#### Brief
Repeat the data below with no changes.

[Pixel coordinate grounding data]
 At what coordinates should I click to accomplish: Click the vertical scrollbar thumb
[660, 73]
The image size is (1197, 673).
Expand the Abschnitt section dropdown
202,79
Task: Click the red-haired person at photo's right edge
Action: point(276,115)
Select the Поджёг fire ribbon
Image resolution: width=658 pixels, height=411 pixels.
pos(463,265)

#### Output for this exercise
 At what coordinates should I click to accomplish: Click the vertical scrollbar thumb
[660, 73]
The image size is (1197, 673).
Expand the Abschnitt section dropdown
202,79
Task: Click the red-haired person at photo's right edge
Action: point(276,115)
Select the Поджёг fire ribbon
Image resolution: width=658 pixels, height=411 pixels.
pos(463,265)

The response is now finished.